Food waste is a huge part of the problem that needs to be addressed. A recent NRDC report showed that Americans waste some 40% of the food that is produced and we are not the only ones, food waste is a worldwide issue.
Anna Lappe and Danielle Nierenberg are two women at the forefront of the sustainable food movement. They are pioneering innovative ways to deal with issues like food waste and increasing food supply through speaking, writing and engaging social entreprenuership.
Anna Lappe co-authored Hope’s Edge in 2002 with her mother Frances Moore Lappe, a famous activist in her own right who some 30 years ago wrote the now classic book Diet for a Small Planet. Hope’s Edge offers a window into various social movements around the world that are creatively seeking to end hunger.
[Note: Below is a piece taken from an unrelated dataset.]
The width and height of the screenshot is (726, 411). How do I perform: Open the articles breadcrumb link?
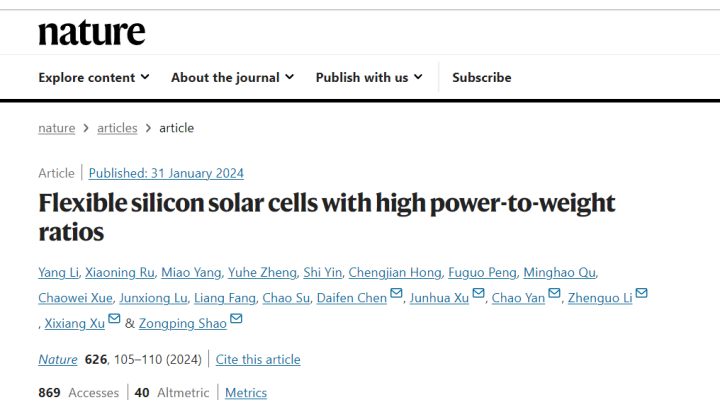(x=117, y=128)
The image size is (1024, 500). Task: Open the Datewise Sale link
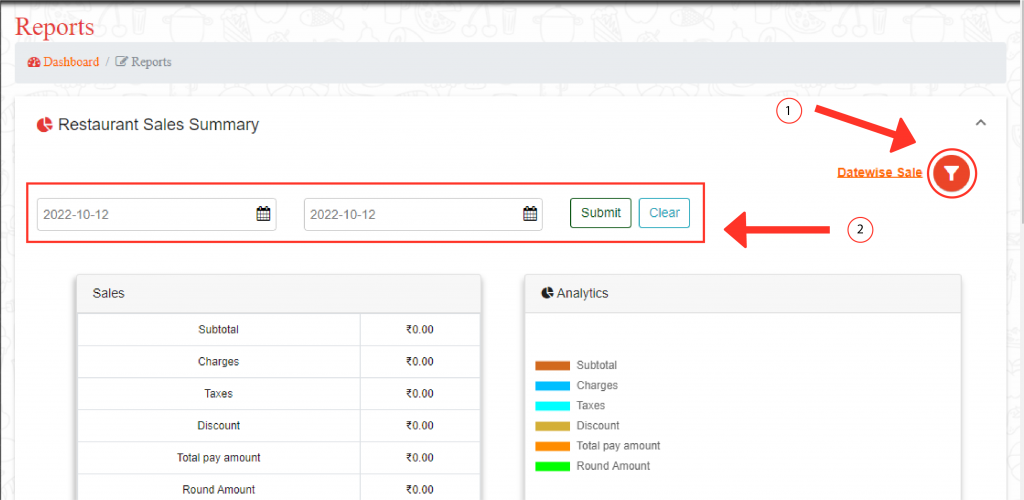coord(879,173)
Following in her mother’s footsteps, Anna is a respected author and educator focused on the pressing issues around sustainable food systems.
Her most recent book released in 2010, Diet for a Hot Planet: The Climate Crisis at the End of Your Fork and What You Can Do About It, takes a hard look at the ways that modern agriculture is contributing to human-induced climate change.
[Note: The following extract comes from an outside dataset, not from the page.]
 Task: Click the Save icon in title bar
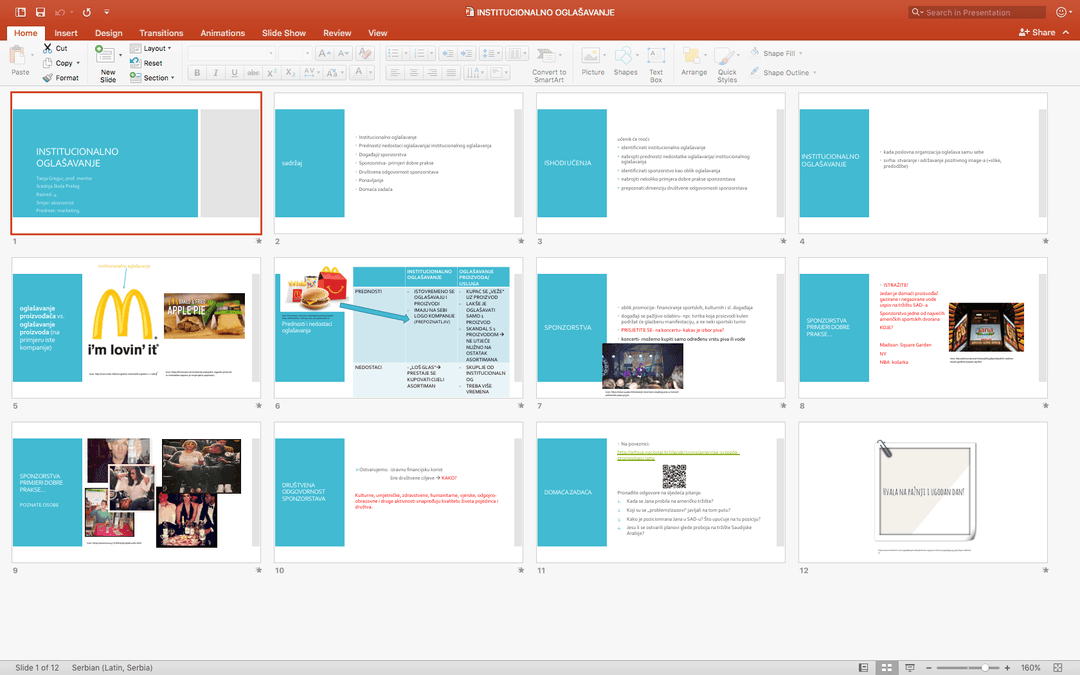(x=40, y=12)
Anna and Frances also founded the Small Planet Institute, an international network for research and education around the root causes of poverty and hunger. They administrate the Small Planet Fund, through which they have raised over $785,000 for social movements worldwide.
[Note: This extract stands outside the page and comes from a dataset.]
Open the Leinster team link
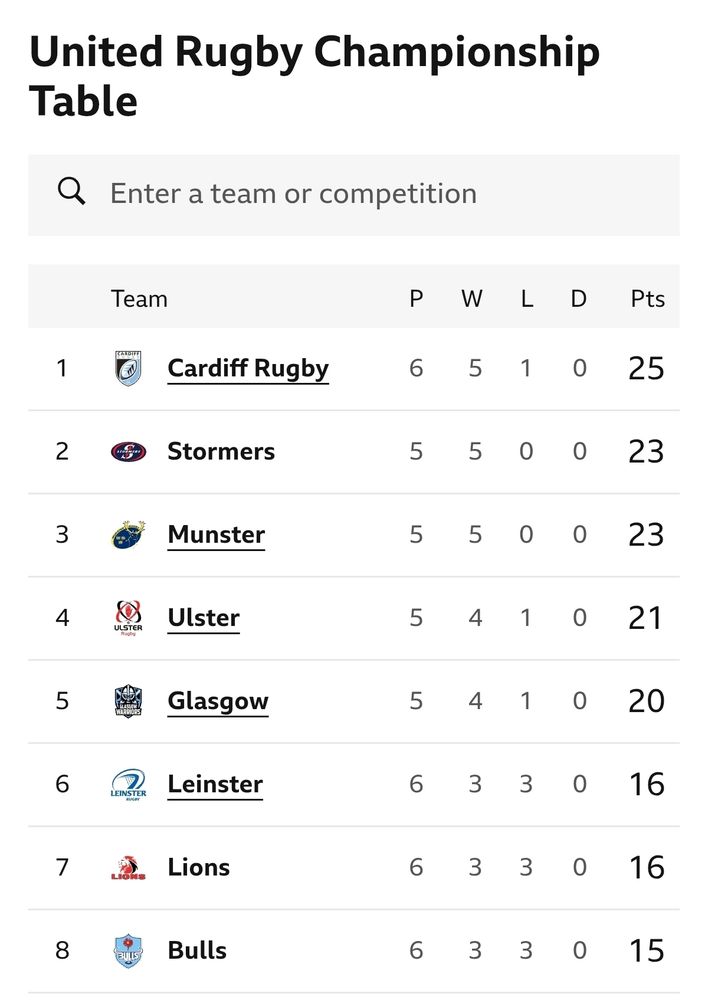This screenshot has width=708, height=1000. 215,784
Danielle Nierenberg, along with another dynamic food activist Ellen Gustafson, is co-founder of FoodTank: The Food Think Tank. An expert on sustainable agriculture and food issues, Danielle recently spent two years traveling to 35 countries across Sub-Saharan Africa and Asia to learn environmentally sustainable ways of alleviating hunger and poverty.
In a field rife with dire predictions, Nierenberg and Gustafson take an optimist’s approach: “Food Tank will highlight hope and success in agriculture. We will feature innovative ideas that are already working on the ground, in cities, in kitchens, in fields and in laboratories.”
Together, Anne Lappe and Danielle Nierenberg recently teamed up to write an article for the Wall Street Journal titled, “Hungering for a Solution to Food Losses.” It’s a call to action around the complex problem of worldwide rampant food waste.
They point out some facts that should startle and inspire action. The article opens with the amazing fact that, “Between Thanksgiving and the New Year, you and I and everyone we know will waste about five million tons of food—enough to fill 125,000 18-wheelers, which would stretch from Chicago to Seattle.” And that’s just one holiday season, in one country in the world.
The problem of food waste touches everyone. In the developing world, the waste issue primarily stems from inadequate storage and transportation of food. Sometimes really simple solutions can make a huge difference. In Pakistan for example, “the U.N. has helped farmers reduce grain-storage losses by up to 70% just by replacing jute storage bags and mud silos with metal grain-storage containers that protect against moisture and prevent insects and rats from eating grain.”
In America, food waste is typically happening at the retailer or point of consumption. The EPA estimates that Americans throw away approximately 1.5 pounds of food per person per day. Sustainable America created a special infographic to explain some of the ways food is wasted and lost around the globe, inspired by Lappe and Nierenberg’s Wall Street Journal piece.
Lappe and Nierenberg cite the success of the California Association of Food Banks’ “Farm to Family” initiative. Launched in 2006, it tackles food waste by collecting produce from growers and packers that would have otherwise gone to waste. Typically the produce is simply not aesthetically fit for the grocery store shelves and discerning consumers. By 2011, the program was distributing some 120 million pounds of fruits and vegetables around the state.
Both of these dynamic women believe that there is enough food to feed everyone, and that by tackling the issues of distribution and waste along the food chain, we will realize this abundance in the future. Whether you agree with them or not, they embody the sort of unwavering optimism and ‘can-do’ attitude that is needed as we work towards creating sustainable food systems to feed our growing populations into the future.